— begin Records for the task —

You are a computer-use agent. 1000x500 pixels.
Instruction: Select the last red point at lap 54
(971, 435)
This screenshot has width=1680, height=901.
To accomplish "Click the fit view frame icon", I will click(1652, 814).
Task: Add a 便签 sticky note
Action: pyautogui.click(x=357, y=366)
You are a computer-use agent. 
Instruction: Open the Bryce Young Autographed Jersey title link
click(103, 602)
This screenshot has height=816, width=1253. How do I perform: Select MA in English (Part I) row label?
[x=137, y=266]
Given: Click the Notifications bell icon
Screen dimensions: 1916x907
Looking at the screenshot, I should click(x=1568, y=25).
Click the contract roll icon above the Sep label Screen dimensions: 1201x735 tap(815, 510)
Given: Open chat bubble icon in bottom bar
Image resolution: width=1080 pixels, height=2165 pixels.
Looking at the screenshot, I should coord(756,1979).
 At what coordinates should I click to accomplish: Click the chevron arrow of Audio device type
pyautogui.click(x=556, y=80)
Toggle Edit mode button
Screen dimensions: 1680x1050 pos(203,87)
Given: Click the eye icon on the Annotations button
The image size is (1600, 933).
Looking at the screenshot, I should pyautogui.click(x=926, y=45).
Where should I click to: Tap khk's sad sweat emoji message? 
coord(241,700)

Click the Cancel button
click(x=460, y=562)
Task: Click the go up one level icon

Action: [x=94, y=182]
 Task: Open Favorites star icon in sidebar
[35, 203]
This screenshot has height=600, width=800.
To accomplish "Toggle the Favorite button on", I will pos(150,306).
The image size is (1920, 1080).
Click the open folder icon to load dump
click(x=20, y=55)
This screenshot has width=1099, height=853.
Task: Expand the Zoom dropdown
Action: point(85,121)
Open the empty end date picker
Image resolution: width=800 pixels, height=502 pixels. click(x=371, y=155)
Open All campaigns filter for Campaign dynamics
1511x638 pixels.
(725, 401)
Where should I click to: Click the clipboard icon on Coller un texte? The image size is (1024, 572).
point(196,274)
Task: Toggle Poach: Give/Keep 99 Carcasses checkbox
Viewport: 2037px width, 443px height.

— end Records for the task —

Exercise requirements:
Please return the rows above verbatim, starting with the first line and ending with the line that contains "[x=137, y=266]", both ends included.

Response to the exercise:
You are a computer-use agent. 1000x500 pixels.
Instruction: Select the last red point at lap 54
(971, 435)
This screenshot has width=1680, height=901.
To accomplish "Click the fit view frame icon", I will click(1652, 814).
Task: Add a 便签 sticky note
Action: pyautogui.click(x=357, y=366)
You are a computer-use agent. 
Instruction: Open the Bryce Young Autographed Jersey title link
click(103, 602)
This screenshot has height=816, width=1253. How do I perform: Select MA in English (Part I) row label?
[x=137, y=266]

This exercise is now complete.